El reconocimiento
Una abadesa, en Córdoba, ignoraba
que en su convento introducido estaba
bajo el velo sagrado
un mancebo, de monja disfrazado;
que, el tunante dormía,
para estar más caliente,
cada noche con monja diferente,
y que ellas lo callaban
porque a todas sus fiestas agradaban,
de modo que era el gallo
de aquel santo y purísimo serrallo.
Las cosas más ocultas
mil veces las descubren las resultas
y esto acaeció con las cuitadas monjas,
porque, perdiendo el uso sus esponjas,
se fueron opilando
y de humor masculino el vientre hinchando.

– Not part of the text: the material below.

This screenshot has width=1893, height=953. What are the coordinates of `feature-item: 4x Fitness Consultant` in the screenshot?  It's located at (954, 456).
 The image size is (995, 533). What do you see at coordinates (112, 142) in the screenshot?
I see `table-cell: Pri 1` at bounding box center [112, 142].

Hizo reparo en ello por delante
su confesor, gilito penetrante,
por su grande experiencia en el asunto,
y, conociendo al punto
que estaban fecundadas
las esposas a Cristo consagradas,
mandó que a toda priesa
bajase al locutorio la abadesa.
Esta acudió al mandato
por otra vieja monja conducida,
pues la vista perdida
tenía ya del flato,
y al verla, el reverendo,
con un tono tremendo,
la dijo: -¿Cómo así tan descuidada,
sor Telesfora, tiene abandonada
su tropa virginal? Pero mal dije,
pues ya ninguna tiene intacto el dije.
¿No sabe que, en su daño,
hay obra de varón en su rebaño?
Las novicias, las monjas, las criadas...
¿Lo diré? Sí; todas están preñadas.
-¡Miserere mei,. Domine!, responde
sor Telesfora. ¿ En dónde
estar podemos de parir seguras,
si no bastan clausuras?
Váyase, padre, luego,
que yo hallaré al autor de tan vil juego
entre las monjas. Voy a convocarlas
y con mi propio dedo a registrarlas.
El confesor marchose;
subió sor Telesfora, y publicose
al punto en el convento
de las monjas el reconocimiento.
Ellas, en tanto, buscan presurosas
al joven, y llorosas
el secreto le cuentan
y el temor que por él experimentan.
-¡Vaya! No hay que encogerse,
él dice. Todo puede componerse,
porque todas estáis de poco tiempo.
Yo me ataré un cordel en la pelleja
que cubre mi caudal cuando está flojo;
veréis que me la cojo
detrás; junto las piernas, y la vieja
cegata, estando atado a la cintura,
no puede tropezar con mi armadura.
Se adoptó el expediente,
se practicó, y las monjas le llevaron
al coro, donde hallaron
la abadesa impaciente
culpando la tardanza.
En fin, para esta danza
en dos filas las puso;
las gafas pone en uso
y, una vela tomando
encendida, las iba remangando.
Una por una, el dedo las metía
y después, «no hay engendro», repetía.
El mancebo miraba
lo que sor Telesfora destapaba,
y se le iba estirando
el bulto, y el torzal casi estallando;
de modo que tocándole la suerte
de ser reconocido,
dio un estirón tan fuerte
que el torzal consabido
se rompió y soltó al preso
al tiempo que lo espeso
del bosque la abadesa lo alumbraba;
y así, cuando para esto se bajaba,
en la nariz llevó tal latigazo
que al terrible porrazo
la vela, la abadesa y los anteojos
en el suelo quedaron por despojos.
-¡ San Abundio me valga!,
ella exclamó. ¡Ninguna de aquí salga,
pues ya, bien a mi costa,
reconozco que hay moros en la costa!
Mientras la levantaron
al mancebo ocultaron
y en su lugar pusieron
otra monja, la falda remangada,
que, siendo preguntada
de con qué a la abadesa el golpe dieron,
la respondió: -Habrá sido
con mi abanico, que se me ha caído.
A que la vieja replicó furiosa:
-¡Mentira! ¡ En otra cosa
podrán papilla darme,
pero no en el olfato han de engañarme,
que yo le olí muy bien cuando hizo el daño,
y era un dánosle hoy de buen tamaño!